● Work task:
Copy out the news report below on gun violence in Pittsburgh in 2014, reproducing the whole text word for word.

Gun Violence Increases In City In 2014
PITTSBURGH (KDKA) -- In the City of Pittsburgh it was a violent year. In some neighborhoods this past summer, gun violence became an almost nightly occurrence.
Homicides spiked in Pittsburgh from an average of 52 in recent years to 71 this past year.
And while the rest of Allegheny County stayed steady at 40 -- for a total of 111 homicides in all. Most every murder happened in the poorer neighborhoods and towns.
Seven in Penn Hills, five in Wilkinsburg, and four each in McKeesport and Duquesne.
"They have in common increased rate of general poverty, increased crime, broken families, vacant houses," said Allegheny County Medical Examiner Dr. Karl Williams.
Dr. Williams says more than 80 percent of those killed were young - in their teens and 20s and were victims of black-on-black crime. It's something that has held true for the past decade.
"How many more African American people are going to kill each other behind nothing," said Wynona Hawkins, an Allegheny County resident.
In the city, arrests have been made in just 28 of the 71 homicides for a clearance rate of less than 40 percent.
Police investigators routinely run up against a stonewall when trying to speak with witnesses and incoming Police Chief Cameron McLay is aiming to improve police-community relations.
He hopes that initiatives like community police officers walking a beat will eventually lead to a better flow of information and more arrests.
Police here in Pittsburgh and throughout Allegheny County are hopeful that this uptick in homicides will not continue, but bringing the murder rate down in 2015 will take a community-wide effort.

● Stored data:
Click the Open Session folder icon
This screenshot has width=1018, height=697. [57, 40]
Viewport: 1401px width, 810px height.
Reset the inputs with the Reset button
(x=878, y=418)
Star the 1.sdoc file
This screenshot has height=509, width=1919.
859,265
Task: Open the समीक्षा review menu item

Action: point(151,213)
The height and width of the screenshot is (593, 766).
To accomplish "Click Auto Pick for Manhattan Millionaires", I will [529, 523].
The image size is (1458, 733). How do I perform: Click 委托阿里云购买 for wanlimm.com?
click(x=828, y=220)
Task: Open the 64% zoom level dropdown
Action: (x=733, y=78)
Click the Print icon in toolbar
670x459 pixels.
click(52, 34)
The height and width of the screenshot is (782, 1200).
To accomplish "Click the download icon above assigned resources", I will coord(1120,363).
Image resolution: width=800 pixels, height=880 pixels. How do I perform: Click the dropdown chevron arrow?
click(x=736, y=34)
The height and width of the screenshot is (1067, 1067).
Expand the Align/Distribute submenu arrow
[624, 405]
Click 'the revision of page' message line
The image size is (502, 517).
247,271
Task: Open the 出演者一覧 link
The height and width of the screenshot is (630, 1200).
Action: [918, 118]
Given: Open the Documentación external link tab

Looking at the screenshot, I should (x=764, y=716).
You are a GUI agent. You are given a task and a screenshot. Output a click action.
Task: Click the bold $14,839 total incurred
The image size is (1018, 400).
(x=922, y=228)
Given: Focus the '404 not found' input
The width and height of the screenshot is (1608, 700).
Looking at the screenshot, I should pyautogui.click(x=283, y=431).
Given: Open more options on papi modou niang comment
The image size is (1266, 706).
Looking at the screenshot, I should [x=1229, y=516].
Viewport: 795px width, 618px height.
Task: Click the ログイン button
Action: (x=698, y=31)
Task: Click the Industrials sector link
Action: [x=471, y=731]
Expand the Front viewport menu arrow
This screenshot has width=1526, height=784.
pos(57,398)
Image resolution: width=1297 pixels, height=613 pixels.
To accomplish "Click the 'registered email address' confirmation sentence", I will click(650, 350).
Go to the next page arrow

● Response area:
Gun Violence Increases In City In 2014
PITTSBURGH (KDKA) -- In the City of Pittsburgh it was a violent year. In some neighborhoods this past summer, gun violence became an almost nightly occurrence.
Homicides spiked in Pittsburgh from an average of 52 in recent years to 71 this past year.
And while the rest of Allegheny County stayed steady at 40 -- for a total of 111 homicides in all. Most every murder happened in the poorer neighborhoods and towns.
Seven in Penn Hills, five in Wilkinsburg, and four each in McKeesport and Duquesne.
"They have in common increased rate of general poverty, increased crime, broken families, vacant houses," said Allegheny County Medical Examiner Dr. Karl Williams.
Dr. Williams says more than 80 percent of those killed were young - in their teens and 20s and were victims of black-on-black crime. It's something that has held true for the past decade.
"How many more African American people are going to kill each other behind nothing," said Wynona Hawkins, an Allegheny County resident.
In the city, arrests have been made in just 28 of the 71 homicides for a clearance rate of less than 40 percent.
Police investigators routinely run up against a stonewall when trying to speak with witnesses and incoming Police Chief Cameron McLay is aiming to improve police-community relations.
He hopes that initiatives like community police officers walking a beat will eventually lead to a better flow of information and more arrests.
Police here in Pittsburgh and throughout Allegheny County are hopeful that this uptick in homicides will not continue, but bringing the murder rate down in 2015 will take a community-wide effort.